Cryptocurrencies Are Not Investment Assets
The short answer is NO. Ignoring the fact that BITO carries an expense ratio of 0.95% and the inherent tracking error problems of using futures contracts to track an index, there is a more fundamental reason why these “assets” do not belong in any portfolio. Bitcoin, and other cryptocurrencies, are not investments.
For an asset to be considered an investment, the asset must have an expected real return. A real return is the portion of return that exceeds the rate of Inflation. If an asset class cannot contribute to the real return of a portfolio over time, it makes no sense to add that asset class.
Cryptocurrencies do not have an expected real return because they are not income-producing assets. They do not represent claims on a stream of income and therefore cannot be valued or expected to grow in value (based on income growth). The “value” of a cryptocurrency is determined by supply and demand factors of an unstable and unpredictable group of market participants. Cryptocurrencies may be non-correlated assets with tons of volatility, but they do not have an expected real rate of return and, therefore, should not be considered investments and should certainly not earn a place in your investment portfolio.
Aren’t Cryptocurrencies Alternative Forms of Currency?
Technically cryptocurrencies are an alternative form of currency because some people are willing to hold them as such, but they do not even come close to possessing the qualities needed to be considered an acceptable or strong currency. A strong currency holds value stable. Cryptocurrencies swing wildly in value based on the supply and demand factors of speculating market participants. Traditional fiat currencies like the U.S. dollar are backed by their respective government’s ability to tax their citizens. Cryptocurrencies have no such backing. There is also no FDIC insurance like there is with U.S. dollars on deposit with a bank.
But Couldn’t Cryptocurrency Exposure Diversify a Portfolio?
Yes, to the extent corporations find holding cryptocurrencies on their balance sheets makes sense. Having foreign currency exposure is an important part of a diversified portfolio, but we gain that exposure by investing in international developed and emerging markets companies. Currency fluctuations enhance the diversifying power of these investments. Under my investment philosophy, I would naturally gain exposure to cryptocurrencies when corporations accept these assets on their balance sheets. Except for some early adopters like Tesla, most companies would only allow these assets on their balance sheets once the market determines which cryptocurrencies prevail to become valid stable currency alternatives (if ever).

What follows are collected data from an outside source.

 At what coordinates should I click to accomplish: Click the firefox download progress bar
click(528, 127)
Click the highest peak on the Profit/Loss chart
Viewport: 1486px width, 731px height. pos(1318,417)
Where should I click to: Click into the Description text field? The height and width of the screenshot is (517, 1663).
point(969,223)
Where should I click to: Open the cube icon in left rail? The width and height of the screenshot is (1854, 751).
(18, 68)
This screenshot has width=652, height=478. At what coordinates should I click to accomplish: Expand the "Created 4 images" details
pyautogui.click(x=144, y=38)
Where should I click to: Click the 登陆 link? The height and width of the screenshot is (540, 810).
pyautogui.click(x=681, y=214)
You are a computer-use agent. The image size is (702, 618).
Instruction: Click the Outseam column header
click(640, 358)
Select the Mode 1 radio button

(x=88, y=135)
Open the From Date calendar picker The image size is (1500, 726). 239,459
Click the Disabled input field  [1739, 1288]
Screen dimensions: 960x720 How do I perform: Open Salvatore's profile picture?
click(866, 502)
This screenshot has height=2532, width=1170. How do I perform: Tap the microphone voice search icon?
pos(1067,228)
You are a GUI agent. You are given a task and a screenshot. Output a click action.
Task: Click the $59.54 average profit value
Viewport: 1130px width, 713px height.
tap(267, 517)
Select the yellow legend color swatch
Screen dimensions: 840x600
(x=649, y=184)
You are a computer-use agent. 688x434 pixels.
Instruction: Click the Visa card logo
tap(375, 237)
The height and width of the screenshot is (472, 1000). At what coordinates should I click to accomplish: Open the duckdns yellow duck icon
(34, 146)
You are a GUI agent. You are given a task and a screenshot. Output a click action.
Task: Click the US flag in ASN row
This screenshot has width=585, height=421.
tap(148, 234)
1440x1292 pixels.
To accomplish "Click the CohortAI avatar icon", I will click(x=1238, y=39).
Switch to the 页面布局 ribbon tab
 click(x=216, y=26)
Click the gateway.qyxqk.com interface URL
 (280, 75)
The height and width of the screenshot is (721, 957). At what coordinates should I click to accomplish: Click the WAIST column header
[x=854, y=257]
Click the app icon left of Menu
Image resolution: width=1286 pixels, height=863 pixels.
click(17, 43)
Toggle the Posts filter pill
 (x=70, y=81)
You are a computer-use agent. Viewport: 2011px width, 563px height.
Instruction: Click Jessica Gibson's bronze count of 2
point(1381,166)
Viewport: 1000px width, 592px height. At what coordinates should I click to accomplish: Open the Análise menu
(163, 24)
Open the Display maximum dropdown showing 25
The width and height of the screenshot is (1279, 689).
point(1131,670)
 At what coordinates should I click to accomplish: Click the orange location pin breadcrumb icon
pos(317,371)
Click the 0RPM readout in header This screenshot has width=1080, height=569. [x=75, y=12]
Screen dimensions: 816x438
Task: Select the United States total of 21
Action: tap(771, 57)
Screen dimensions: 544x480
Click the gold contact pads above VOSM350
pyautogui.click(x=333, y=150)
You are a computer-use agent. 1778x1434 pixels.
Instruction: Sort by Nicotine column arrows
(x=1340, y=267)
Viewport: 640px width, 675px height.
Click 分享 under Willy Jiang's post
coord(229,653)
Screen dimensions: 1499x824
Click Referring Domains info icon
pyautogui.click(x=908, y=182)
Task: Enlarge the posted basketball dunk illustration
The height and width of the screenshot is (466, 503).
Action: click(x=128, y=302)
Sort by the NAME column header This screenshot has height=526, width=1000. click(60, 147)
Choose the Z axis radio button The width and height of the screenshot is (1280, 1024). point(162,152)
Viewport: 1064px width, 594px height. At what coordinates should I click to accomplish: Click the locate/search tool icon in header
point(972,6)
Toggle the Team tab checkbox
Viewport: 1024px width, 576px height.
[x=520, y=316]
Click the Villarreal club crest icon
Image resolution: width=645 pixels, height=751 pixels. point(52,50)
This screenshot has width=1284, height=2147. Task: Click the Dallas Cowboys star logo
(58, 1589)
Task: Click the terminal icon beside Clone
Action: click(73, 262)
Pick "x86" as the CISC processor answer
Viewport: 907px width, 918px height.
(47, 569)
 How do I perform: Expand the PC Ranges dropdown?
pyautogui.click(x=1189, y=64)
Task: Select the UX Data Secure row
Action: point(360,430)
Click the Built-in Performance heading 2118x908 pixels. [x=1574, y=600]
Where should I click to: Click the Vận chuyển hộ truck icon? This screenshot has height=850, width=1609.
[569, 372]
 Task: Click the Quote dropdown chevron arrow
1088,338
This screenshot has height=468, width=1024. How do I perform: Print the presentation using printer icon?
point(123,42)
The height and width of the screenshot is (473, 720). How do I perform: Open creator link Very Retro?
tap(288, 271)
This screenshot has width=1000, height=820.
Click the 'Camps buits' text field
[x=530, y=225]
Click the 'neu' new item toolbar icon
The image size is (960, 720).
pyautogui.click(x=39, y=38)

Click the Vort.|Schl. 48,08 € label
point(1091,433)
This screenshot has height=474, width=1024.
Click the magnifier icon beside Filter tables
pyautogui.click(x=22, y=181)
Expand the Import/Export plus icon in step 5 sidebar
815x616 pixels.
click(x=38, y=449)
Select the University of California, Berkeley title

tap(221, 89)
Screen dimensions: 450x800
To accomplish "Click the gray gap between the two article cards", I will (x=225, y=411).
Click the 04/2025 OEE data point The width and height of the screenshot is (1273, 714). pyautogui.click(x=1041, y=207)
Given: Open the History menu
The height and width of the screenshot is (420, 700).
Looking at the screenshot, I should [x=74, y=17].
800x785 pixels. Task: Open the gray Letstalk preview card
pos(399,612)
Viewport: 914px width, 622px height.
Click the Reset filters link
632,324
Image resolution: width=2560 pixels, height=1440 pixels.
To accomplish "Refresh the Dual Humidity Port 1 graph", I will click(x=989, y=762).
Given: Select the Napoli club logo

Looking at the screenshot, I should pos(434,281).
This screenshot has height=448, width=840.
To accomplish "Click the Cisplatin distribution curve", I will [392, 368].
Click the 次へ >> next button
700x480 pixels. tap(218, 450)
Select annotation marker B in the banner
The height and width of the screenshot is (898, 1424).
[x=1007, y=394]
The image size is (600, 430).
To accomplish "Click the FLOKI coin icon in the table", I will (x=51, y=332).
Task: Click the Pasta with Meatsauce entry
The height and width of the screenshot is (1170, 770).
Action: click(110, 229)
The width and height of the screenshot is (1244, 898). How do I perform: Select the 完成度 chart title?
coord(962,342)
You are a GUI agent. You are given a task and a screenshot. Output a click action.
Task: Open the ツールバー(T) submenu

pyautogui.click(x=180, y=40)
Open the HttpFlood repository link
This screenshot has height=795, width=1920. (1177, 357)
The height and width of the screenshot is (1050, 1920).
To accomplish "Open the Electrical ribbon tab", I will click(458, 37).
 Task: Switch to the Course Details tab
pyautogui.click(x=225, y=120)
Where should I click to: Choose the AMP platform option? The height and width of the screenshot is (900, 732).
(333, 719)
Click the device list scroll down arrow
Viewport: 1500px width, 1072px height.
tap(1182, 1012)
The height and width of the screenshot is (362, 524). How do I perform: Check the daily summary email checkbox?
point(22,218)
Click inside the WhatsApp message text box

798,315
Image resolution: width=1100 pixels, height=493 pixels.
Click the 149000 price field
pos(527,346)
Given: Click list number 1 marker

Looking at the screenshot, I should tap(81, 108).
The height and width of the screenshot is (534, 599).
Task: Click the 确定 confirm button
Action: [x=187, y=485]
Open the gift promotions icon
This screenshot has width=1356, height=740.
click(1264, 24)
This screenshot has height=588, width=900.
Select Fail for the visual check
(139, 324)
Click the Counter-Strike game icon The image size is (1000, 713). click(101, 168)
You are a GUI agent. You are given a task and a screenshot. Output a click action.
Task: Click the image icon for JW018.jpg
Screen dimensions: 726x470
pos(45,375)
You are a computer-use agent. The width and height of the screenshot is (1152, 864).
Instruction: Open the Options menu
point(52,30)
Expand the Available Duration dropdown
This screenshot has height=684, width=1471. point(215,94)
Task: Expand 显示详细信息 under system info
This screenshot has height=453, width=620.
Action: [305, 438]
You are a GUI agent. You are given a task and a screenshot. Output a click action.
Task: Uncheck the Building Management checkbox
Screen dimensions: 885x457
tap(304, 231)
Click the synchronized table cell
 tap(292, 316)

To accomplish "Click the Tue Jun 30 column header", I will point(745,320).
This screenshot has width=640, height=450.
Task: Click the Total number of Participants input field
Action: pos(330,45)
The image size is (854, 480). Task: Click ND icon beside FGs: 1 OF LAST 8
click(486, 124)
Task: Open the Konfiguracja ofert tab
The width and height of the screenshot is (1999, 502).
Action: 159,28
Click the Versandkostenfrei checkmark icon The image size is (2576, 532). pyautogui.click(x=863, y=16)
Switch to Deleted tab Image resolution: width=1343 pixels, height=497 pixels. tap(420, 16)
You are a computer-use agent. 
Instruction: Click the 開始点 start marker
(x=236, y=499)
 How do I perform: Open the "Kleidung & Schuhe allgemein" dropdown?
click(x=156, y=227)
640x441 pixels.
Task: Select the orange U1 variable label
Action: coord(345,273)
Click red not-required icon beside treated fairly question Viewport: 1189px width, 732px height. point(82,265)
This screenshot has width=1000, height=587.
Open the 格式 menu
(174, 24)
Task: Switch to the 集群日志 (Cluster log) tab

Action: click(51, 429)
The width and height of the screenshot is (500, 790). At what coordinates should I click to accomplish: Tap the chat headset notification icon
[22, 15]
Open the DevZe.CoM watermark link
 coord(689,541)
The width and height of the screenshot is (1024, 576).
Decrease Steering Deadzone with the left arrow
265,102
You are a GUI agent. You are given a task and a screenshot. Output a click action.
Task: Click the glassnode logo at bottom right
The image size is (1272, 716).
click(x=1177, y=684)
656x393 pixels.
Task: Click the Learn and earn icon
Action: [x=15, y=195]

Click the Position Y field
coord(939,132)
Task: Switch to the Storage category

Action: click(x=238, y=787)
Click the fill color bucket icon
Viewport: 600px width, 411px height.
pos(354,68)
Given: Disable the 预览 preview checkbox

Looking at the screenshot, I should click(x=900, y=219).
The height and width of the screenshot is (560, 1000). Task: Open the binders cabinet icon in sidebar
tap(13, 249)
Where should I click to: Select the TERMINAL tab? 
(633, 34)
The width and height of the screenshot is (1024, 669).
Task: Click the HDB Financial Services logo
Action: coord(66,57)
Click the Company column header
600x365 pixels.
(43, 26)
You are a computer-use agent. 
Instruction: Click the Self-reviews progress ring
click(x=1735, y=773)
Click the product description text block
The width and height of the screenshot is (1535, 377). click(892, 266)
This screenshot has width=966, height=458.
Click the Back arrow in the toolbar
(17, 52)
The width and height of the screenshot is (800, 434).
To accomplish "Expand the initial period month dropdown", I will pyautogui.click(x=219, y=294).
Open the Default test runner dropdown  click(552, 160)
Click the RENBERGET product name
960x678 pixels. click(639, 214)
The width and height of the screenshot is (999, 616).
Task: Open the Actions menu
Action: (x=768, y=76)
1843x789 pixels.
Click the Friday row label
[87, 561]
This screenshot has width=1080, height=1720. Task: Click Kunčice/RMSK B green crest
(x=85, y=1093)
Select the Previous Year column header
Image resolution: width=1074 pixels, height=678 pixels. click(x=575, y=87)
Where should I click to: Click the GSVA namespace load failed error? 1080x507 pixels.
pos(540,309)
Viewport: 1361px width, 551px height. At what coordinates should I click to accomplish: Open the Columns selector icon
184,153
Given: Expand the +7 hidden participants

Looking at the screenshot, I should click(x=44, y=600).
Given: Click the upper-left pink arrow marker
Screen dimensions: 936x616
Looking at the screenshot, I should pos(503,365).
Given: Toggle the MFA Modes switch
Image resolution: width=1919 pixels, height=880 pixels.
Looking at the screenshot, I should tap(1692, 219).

How Should I View Cryptocurrencies?
Cryptocurrencies and cryptocurrency-based investments are nothing more than popular speculation vehicles because of their wide swings in value, media attention, and a “cool” factor. As long as people continue to think there is some sort of value in these things, they could continue to climb in value. But what happens if people one day wake up and decide they are no longer willing to hold these assets. There is no backstop, and the last investor to hold these assets will ride them down to nothing because there is no government backing, and they do not represent claims on a source of income.
I don’t know if I would classify cryptocurrencies as a mania quite yet, but how is this much different than when the Dutch bid up the value of the tulip bulb to 10x the annual income of a skilled worker in the 1630’s only to have the tulip market crash suddenly. Again, the value was driven purely by the supply and demand characteristics of a speculative group of market participants. Don’t allow yourself to be the last one holding these cryptocurrency “assets.”